## Instructions to follow
Can you transcribe every record below exactly as it appears?

## Records supplied
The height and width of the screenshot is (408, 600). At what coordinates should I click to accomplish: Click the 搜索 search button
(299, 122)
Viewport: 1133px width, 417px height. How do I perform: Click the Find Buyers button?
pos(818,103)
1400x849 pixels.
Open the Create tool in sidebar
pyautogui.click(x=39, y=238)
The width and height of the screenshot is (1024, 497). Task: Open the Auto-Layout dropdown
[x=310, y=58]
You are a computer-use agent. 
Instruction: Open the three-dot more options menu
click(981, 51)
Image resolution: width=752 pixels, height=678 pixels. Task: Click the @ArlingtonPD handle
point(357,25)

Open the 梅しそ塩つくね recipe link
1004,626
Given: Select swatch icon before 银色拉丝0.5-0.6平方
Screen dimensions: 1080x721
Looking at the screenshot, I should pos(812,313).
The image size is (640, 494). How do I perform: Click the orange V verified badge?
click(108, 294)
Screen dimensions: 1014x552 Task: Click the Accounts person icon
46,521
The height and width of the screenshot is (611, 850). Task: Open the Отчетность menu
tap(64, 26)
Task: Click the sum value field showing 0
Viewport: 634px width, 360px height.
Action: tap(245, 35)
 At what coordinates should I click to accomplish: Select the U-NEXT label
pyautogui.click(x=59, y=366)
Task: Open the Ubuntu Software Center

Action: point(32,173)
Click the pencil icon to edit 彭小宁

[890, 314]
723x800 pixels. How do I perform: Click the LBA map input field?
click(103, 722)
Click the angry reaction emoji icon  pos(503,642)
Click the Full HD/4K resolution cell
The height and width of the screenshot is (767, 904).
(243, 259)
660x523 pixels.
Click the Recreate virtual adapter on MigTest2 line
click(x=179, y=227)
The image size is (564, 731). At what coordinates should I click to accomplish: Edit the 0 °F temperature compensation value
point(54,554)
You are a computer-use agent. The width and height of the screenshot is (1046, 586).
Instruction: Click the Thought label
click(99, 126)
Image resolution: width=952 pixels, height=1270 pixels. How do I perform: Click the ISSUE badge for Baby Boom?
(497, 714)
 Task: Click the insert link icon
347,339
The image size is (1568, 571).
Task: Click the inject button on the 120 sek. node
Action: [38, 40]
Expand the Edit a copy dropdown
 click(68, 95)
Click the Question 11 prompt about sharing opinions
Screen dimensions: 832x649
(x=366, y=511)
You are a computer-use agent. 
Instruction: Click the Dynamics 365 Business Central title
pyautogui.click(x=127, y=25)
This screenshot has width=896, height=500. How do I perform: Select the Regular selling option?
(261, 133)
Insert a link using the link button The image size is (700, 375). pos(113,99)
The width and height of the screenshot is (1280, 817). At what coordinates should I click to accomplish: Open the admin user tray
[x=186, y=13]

## Expected answer
The height and width of the screenshot is (408, 600). At what coordinates should I click to accomplish: Click the 搜索 search button
(299, 122)
Viewport: 1133px width, 417px height. How do I perform: Click the Find Buyers button?
pos(818,103)
1400x849 pixels.
Open the Create tool in sidebar
pyautogui.click(x=39, y=238)
The width and height of the screenshot is (1024, 497). Task: Open the Auto-Layout dropdown
[x=310, y=58]
You are a computer-use agent. 
Instruction: Open the three-dot more options menu
click(981, 51)
Image resolution: width=752 pixels, height=678 pixels. Task: Click the @ArlingtonPD handle
point(357,25)

Open the 梅しそ塩つくね recipe link
1004,626
Given: Select swatch icon before 银色拉丝0.5-0.6平方
Screen dimensions: 1080x721
Looking at the screenshot, I should pos(812,313).
The image size is (640, 494). How do I perform: Click the orange V verified badge?
click(108, 294)
Screen dimensions: 1014x552 Task: Click the Accounts person icon
46,521
The height and width of the screenshot is (611, 850). Task: Open the Отчетность menu
tap(64, 26)
Task: Click the sum value field showing 0
Viewport: 634px width, 360px height.
Action: tap(245, 35)
 At what coordinates should I click to accomplish: Select the U-NEXT label
pyautogui.click(x=59, y=366)
Task: Open the Ubuntu Software Center

Action: point(32,173)
Click the pencil icon to edit 彭小宁

[890, 314]
723x800 pixels. How do I perform: Click the LBA map input field?
click(103, 722)
Click the angry reaction emoji icon  pos(503,642)
Click the Full HD/4K resolution cell
The height and width of the screenshot is (767, 904).
(243, 259)
660x523 pixels.
Click the Recreate virtual adapter on MigTest2 line
click(x=179, y=227)
The image size is (564, 731). At what coordinates should I click to accomplish: Edit the 0 °F temperature compensation value
point(54,554)
You are a computer-use agent. The width and height of the screenshot is (1046, 586).
Instruction: Click the Thought label
click(99, 126)
Image resolution: width=952 pixels, height=1270 pixels. How do I perform: Click the ISSUE badge for Baby Boom?
(497, 714)
 Task: Click the insert link icon
347,339
The image size is (1568, 571).
Task: Click the inject button on the 120 sek. node
Action: [38, 40]
Expand the Edit a copy dropdown
 click(68, 95)
Click the Question 11 prompt about sharing opinions
Screen dimensions: 832x649
(x=366, y=511)
You are a computer-use agent. 
Instruction: Click the Dynamics 365 Business Central title
pyautogui.click(x=127, y=25)
This screenshot has width=896, height=500. How do I perform: Select the Regular selling option?
(261, 133)
Insert a link using the link button The image size is (700, 375). pos(113,99)
The width and height of the screenshot is (1280, 817). At what coordinates should I click to accomplish: Open the admin user tray
[x=186, y=13]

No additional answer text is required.